Recommendation Letters Across the Atlantic

I’m back, after a visit to the U.S. (no, it wasn’t smallpox, that was Ed’s little joke. Thanks to the one (1) person who wrote me inquiring about my health!). I will be back with more posts in the coming days.

Many thanks to Ed Philp for the interesting posts while I was gone. We are all waiting for his new post on Zeugnissprache with bated breath. In the meantime, here’s a classic glossary of American letters of recommendation, courtesy of the Chronicle of Higher Education:

Hard-working, workmanlike, industrious, diligent, persistent. This person is not very original, but he sure tries hard.
Shy, low-key, keeps his own counsel. This person is socially dysfunctional.
I recommend this person … without reservation, with enthusiasm, with my highest endorsement. Hire this person.
I recommend this person … warmly, strongly, to any department with a job in her area. Do not hire this person.
Well-grounded. This scholar is hopelessly mired in bourgeois notions of proof.
This student is always willing to engage in vigorous debate. This student is really obnoxious.
Solid, competent, scoured the archives, good study habits. This student is a plodding dullard who will never produce anything of interest.
This person is an outstanding scholar (without any mention of teaching). This person is lousy in the classroom.
This person is an outstanding teacher (without any mention of research). This person is a lousy scholar.
Path-breaking, brilliant, first-rate, making fundamental contributions to the field. This scholar is at the top of her discipline.
This is a person of great promise, who is working on important issues. As a scholar, this person has not yet arrived.
Eclectic or synthetic scholarship. This academic is a flake.
At first, this student wasn’t sure she wanted to be an English major, but in the last couple of months, her work has really flowered. This student has a lot of bad grades.
Independent thinker. This student is arrogant and wouldn’t follow his adviser’s recommendations. (Depending on the context, however, it can also mean imaginative.)
The acorn hasn’t fallen far from the tree.

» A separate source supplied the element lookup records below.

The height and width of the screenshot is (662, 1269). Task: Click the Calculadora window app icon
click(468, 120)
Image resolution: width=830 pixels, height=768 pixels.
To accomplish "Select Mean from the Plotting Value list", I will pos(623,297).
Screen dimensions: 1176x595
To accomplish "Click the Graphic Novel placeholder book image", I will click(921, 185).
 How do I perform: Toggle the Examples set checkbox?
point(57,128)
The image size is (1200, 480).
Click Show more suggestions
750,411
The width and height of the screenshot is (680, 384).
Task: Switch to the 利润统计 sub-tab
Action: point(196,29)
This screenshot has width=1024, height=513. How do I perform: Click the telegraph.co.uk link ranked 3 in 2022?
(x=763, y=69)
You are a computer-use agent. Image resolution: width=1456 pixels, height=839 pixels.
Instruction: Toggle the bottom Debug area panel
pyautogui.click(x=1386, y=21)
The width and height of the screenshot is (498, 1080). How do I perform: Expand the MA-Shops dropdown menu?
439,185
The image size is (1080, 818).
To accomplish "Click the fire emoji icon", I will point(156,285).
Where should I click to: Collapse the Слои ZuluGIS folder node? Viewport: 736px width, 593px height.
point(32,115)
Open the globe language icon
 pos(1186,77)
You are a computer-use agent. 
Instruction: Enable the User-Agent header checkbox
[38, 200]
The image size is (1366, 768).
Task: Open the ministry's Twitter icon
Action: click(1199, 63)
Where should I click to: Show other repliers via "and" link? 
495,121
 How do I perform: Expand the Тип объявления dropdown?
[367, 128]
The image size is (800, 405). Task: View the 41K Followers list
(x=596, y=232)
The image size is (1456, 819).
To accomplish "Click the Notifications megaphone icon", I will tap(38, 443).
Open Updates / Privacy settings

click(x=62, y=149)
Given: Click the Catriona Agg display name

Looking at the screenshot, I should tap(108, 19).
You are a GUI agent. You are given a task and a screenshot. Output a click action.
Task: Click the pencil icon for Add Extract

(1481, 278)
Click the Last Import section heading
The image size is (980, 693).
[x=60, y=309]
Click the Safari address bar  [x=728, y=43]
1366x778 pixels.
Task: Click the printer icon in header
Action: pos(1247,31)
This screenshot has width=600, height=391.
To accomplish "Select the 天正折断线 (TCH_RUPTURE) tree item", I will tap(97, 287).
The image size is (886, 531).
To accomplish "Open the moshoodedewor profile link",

This student’s work is dreadfully derivative and adds nothing to what her dissertation adviser has already written.
Articulate. This person is a safe minority scholar who will not give you any trouble.
He will blossom with further mentoring. I have serious doubts that I will ever see this person publish an article, much less a book.
Smart. This person is clever but superficial. (Although, if said about someone in the humanities, it might mean that the person is well-dressed.)
When this student walks into class, the room lights up. We had long discussions after class. I am hopelessly in love with this student.